Stored records:
○ ○ ○ ○

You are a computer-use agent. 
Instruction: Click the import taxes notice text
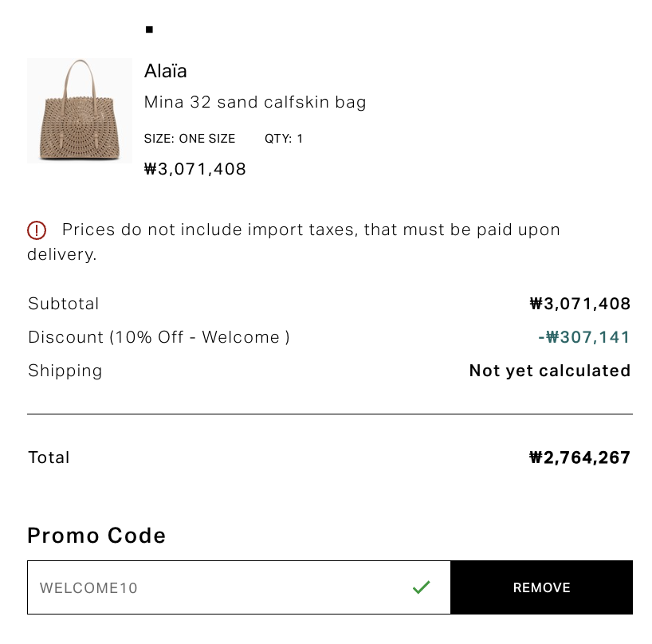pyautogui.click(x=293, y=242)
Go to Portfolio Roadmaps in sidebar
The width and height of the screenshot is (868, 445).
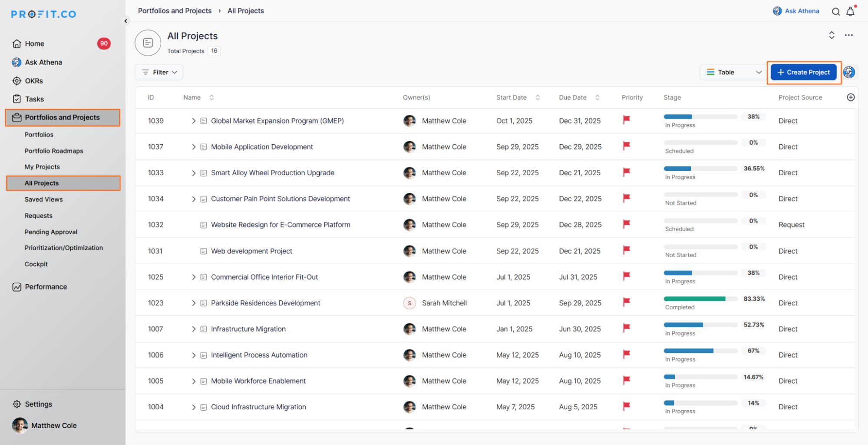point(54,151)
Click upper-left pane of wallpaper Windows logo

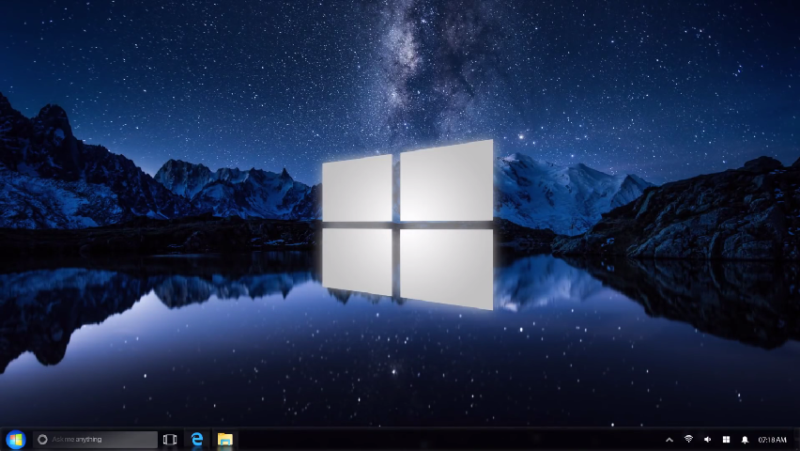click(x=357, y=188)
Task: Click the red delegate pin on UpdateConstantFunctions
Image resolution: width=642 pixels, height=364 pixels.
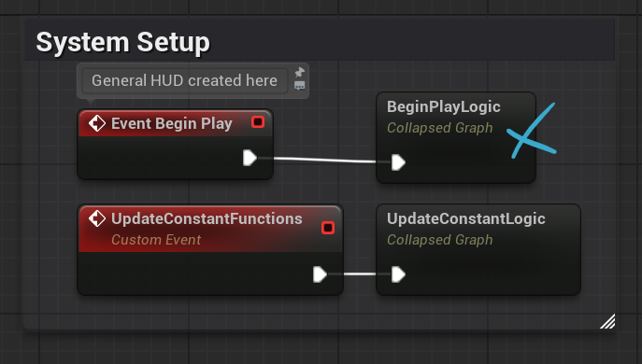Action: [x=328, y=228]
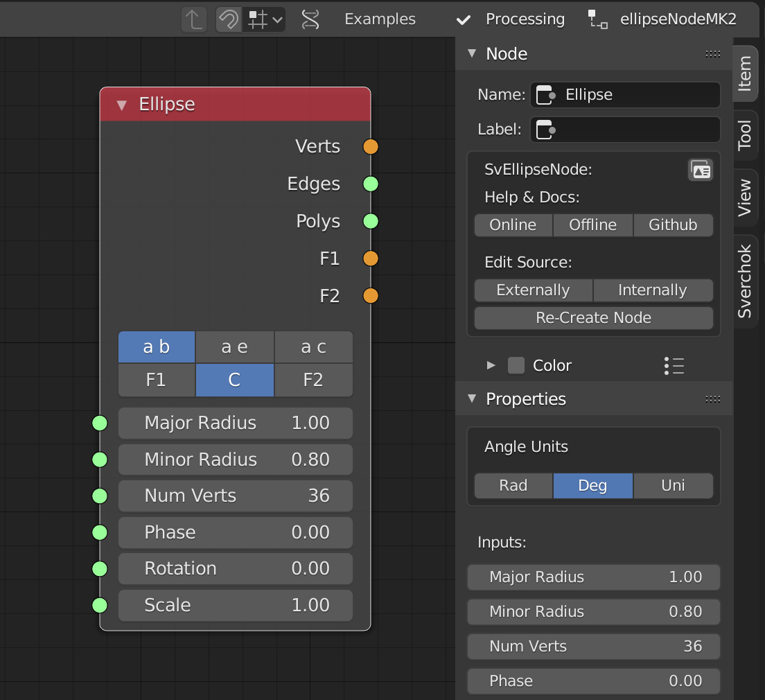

○ ○ ○ ○

Assignment: Each line above should be output exactly, apart from the pictures.

Answer space:
You are a computer-use agent. 
Instruction: Click the import taxes notice text
pyautogui.click(x=293, y=242)
Go to Portfolio Roadmaps in sidebar
The width and height of the screenshot is (868, 445).
point(54,151)
Click upper-left pane of wallpaper Windows logo

click(x=357, y=188)
Task: Click the red delegate pin on UpdateConstantFunctions
Image resolution: width=642 pixels, height=364 pixels.
Action: [x=328, y=228]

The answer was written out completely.